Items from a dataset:
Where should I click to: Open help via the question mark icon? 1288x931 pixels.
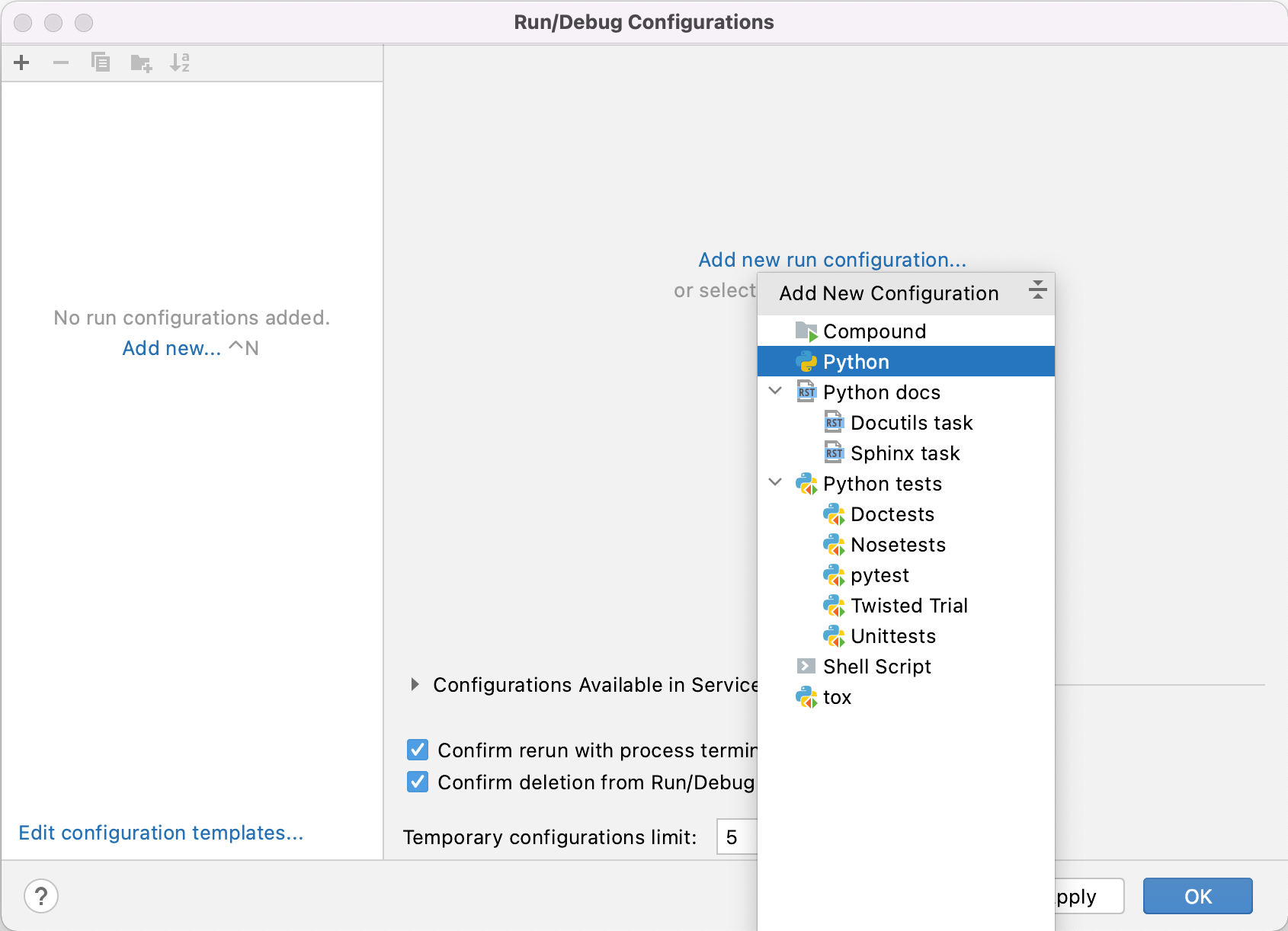pyautogui.click(x=42, y=896)
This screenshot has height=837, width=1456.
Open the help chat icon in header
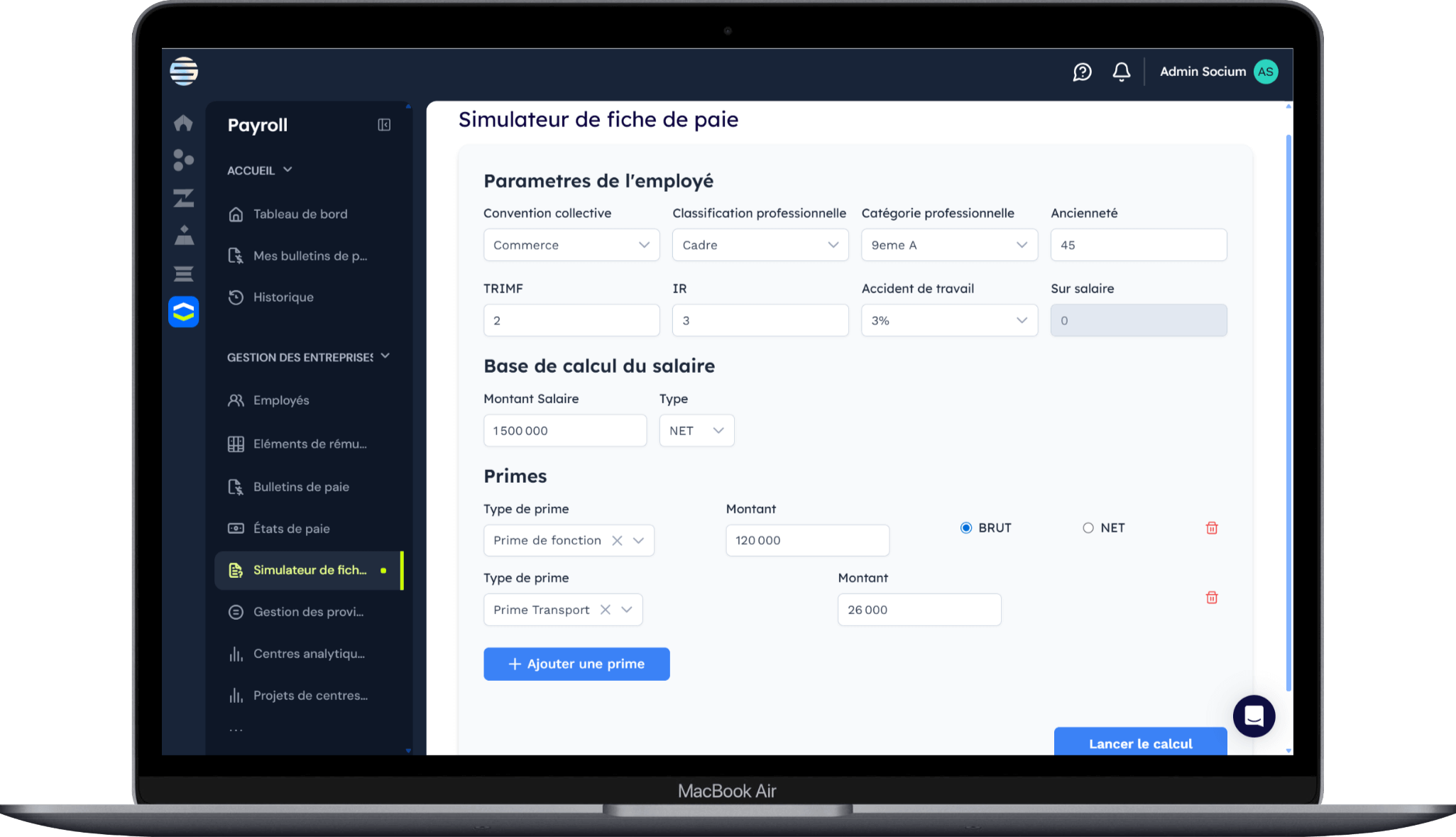1082,72
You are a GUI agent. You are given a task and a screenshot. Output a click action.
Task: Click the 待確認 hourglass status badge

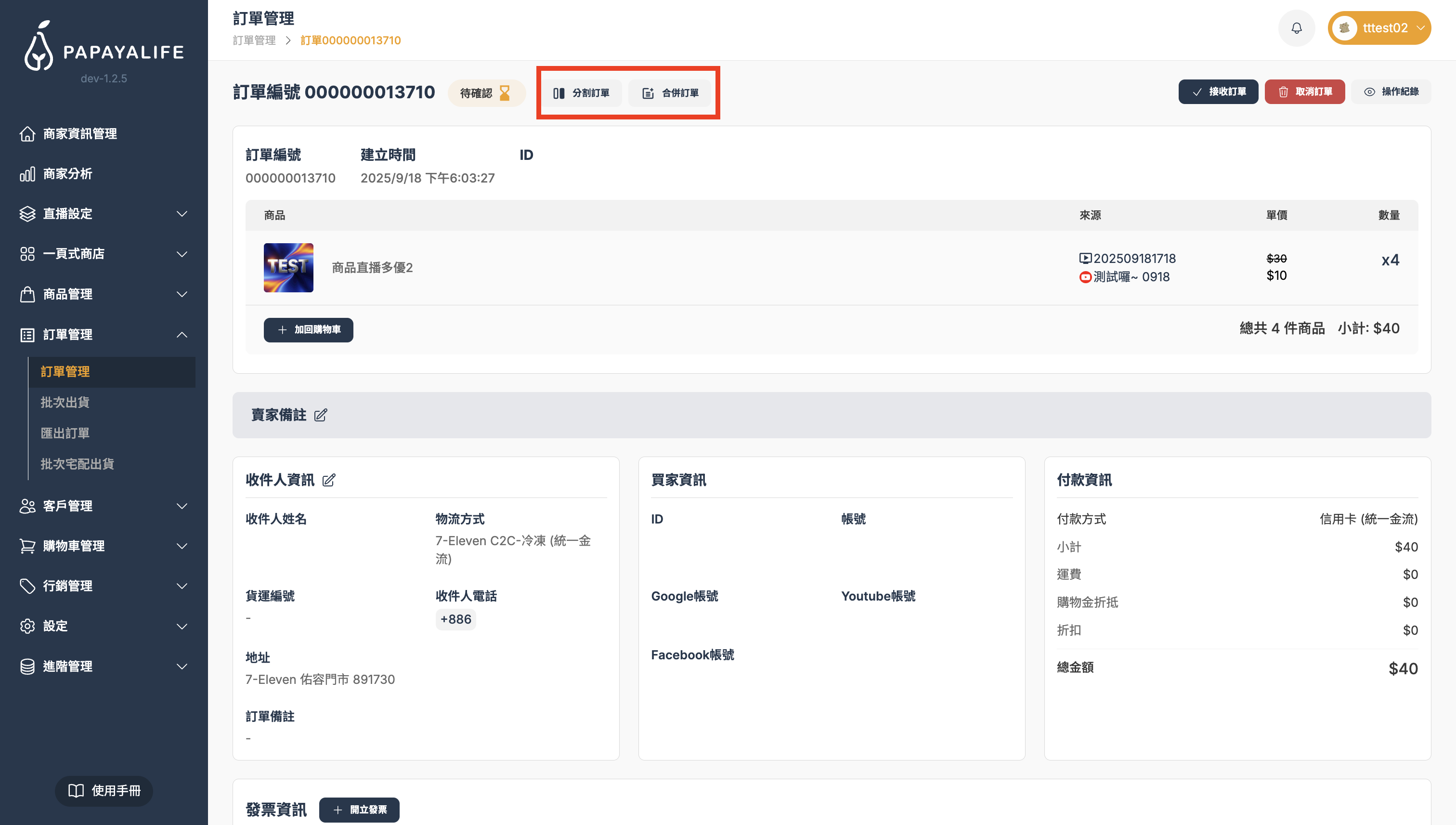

WHAT THE TASK REQUIRES: Scan the lines above for the word "screenshot". Return each one that has it.

RESULT:
This screenshot has height=837, width=1456.
You are a GUI agent. You are given a task and a screenshot. Output a click action.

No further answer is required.